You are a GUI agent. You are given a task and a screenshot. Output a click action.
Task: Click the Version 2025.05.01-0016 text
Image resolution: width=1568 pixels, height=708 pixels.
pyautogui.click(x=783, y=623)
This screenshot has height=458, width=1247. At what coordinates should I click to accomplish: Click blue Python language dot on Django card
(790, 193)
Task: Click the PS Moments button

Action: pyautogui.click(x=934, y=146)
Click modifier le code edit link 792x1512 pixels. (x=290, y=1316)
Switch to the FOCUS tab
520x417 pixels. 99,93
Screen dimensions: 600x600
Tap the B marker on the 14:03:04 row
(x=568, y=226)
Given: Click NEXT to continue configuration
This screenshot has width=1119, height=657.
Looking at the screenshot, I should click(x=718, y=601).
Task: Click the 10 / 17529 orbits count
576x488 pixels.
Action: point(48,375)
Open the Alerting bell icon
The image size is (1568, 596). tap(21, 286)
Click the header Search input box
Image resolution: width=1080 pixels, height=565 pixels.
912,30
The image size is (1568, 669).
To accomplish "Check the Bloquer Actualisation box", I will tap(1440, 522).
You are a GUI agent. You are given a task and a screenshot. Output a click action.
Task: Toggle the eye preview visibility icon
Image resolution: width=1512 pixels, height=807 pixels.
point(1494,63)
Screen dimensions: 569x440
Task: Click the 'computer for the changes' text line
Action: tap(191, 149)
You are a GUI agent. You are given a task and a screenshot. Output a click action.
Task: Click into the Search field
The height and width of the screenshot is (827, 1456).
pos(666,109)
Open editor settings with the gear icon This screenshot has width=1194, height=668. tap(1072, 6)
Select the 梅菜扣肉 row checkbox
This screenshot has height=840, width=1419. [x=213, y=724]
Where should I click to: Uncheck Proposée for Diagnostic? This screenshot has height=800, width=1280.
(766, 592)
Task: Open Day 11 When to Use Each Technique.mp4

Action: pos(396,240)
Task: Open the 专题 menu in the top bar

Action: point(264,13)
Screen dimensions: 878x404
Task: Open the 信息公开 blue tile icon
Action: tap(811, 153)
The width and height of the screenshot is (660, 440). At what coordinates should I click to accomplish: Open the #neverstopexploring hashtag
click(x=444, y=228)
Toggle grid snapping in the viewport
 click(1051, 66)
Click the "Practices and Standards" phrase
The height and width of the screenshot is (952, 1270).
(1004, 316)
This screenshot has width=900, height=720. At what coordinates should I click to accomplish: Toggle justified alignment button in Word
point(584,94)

DIRECTIONS FOR THIS TASK: Please repeat the lines above exactly, beginning with the line that contains "Task: Open Day" and ending with the final one.

SOLUTION TO THE EXERCISE:
Task: Open Day 11 When to Use Each Technique.mp4

Action: pos(396,240)
Task: Open the 专题 menu in the top bar

Action: point(264,13)
Screen dimensions: 878x404
Task: Open the 信息公开 blue tile icon
Action: tap(811, 153)
The width and height of the screenshot is (660, 440). At what coordinates should I click to accomplish: Open the #neverstopexploring hashtag
click(x=444, y=228)
Toggle grid snapping in the viewport
 click(1051, 66)
Click the "Practices and Standards" phrase
The height and width of the screenshot is (952, 1270).
(1004, 316)
This screenshot has width=900, height=720. At what coordinates should I click to accomplish: Toggle justified alignment button in Word
point(584,94)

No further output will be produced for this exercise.